Councils must urgently change their “fragmented” approaches to cycling or risk losing out on the benefits of the Tour of Britain, a leading campaigner has said.
Aberdeen will host the final stage of the major competition this year, with entrants racing from Stonehaven to the city centre on September 13.
It will return the following year as the north-east will host the first leg of the 2021 competition.
But Colin Allanach, the chairman of Scottish Cycling Grampian and Grampian Cycle Partnership, has warned that the “piecemeal” improvements currently being made to biking infrastructure could offset any gains in the wake of the Tour of Britain.

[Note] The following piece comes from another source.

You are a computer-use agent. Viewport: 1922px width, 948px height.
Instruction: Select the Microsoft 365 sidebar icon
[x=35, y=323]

“There was a lot of talk at the launch about ‘legacy’ and inspiring others and the local cycling community is now looking for leadership to see what that legacy is,” he said.

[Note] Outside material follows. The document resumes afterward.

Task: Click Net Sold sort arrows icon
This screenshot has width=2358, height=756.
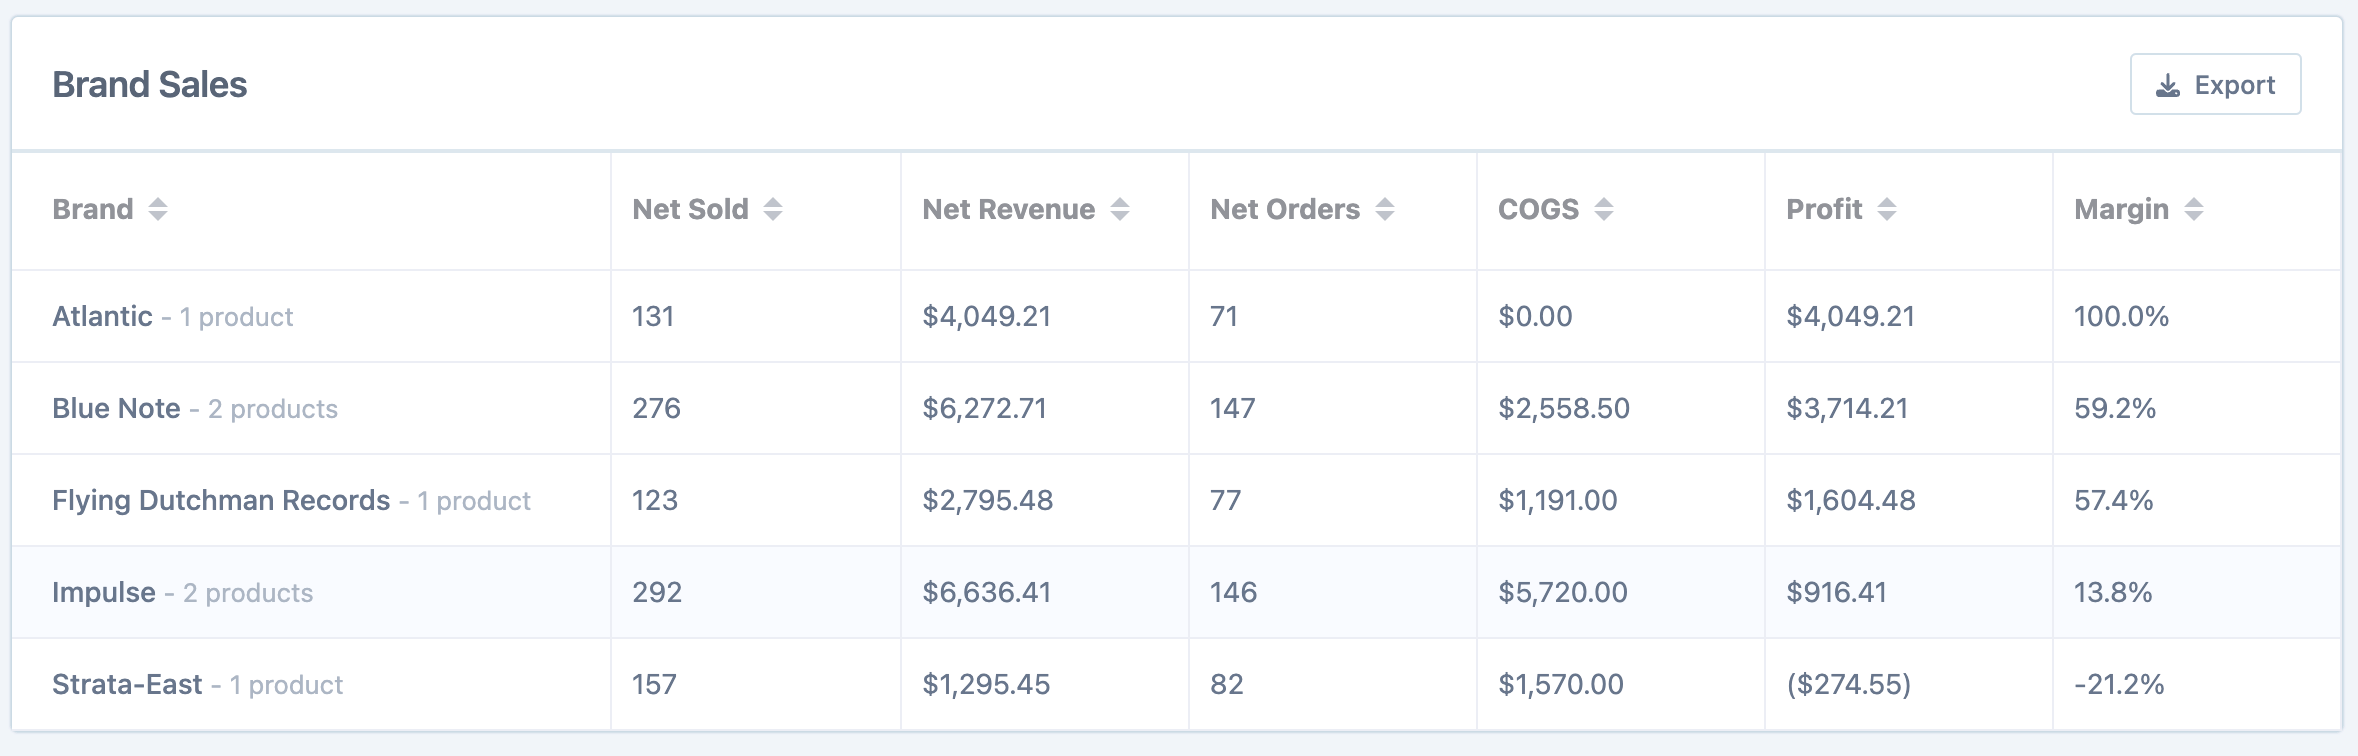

“Many of the local cycling clubs have thriving youth sections where British Cycling coaches are developing the next set of racers and cyclists.

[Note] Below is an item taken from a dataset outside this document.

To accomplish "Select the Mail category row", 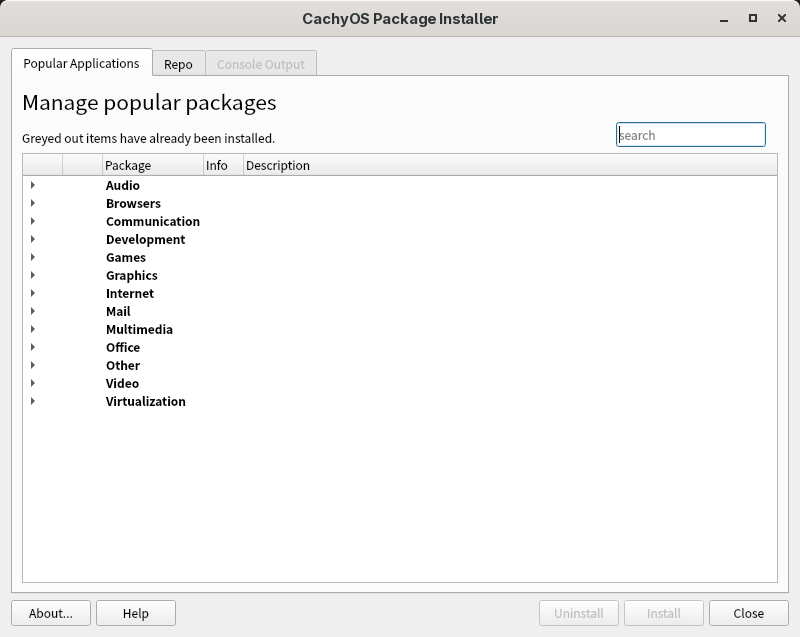I will coord(118,311).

“The clubs are doing their part but what we really need in the Grampian area is the infrastructure to be able to develop these youth racers further.”
Mr Allanach has pointed to a number of initiatives he feels shows the area is taking steps in the right direction.
He said a 20mph speed restriction in Aberdeenshire town centres will make cycling safer for many, while the ever-increasing number of inclusive biking events are encouraging more to take an interest.
But he said transport chiefs need to be taking a look at the region as a whole, rather than individual segments.
Mr Allanach added: “To drive the legacy of the Tour of Britain forward there needs to be leadership.
“This should include all forms of cycling and for all types of cyclists.
“The fragmented organisational structure needs to be harnessed and improved.
“Aberdeen City and Shire have a fantastic opportunity to build on these events and to promote our area for tourism, help meet our climate change commitments, and improve our health and well-being through cycling.”
A spokeswoman for the group organising the Tour Aberdeen and Aberdeenshire stage on behalf of both Aberdeen and Aberdeenshire Councils said: “Both authorities are committed to ensuring that the Tour of Britain in Aberdeen and Aberdeenshire leaves a cycling legacy in the area, for all ages and abilities, with an extensive additional activities programme for schools, clubs, partners and local businesses.
“All of these are being delivered by the local authorities to support ongoing promotion of cycling, and are separate to the event itself. We remain convinced that the legacy is as important as the profile raised during the event.
“In addition to the celebration of cycling, the Tour complements existing work to improve the active travel network, in partnership with Nestrans and other partners.”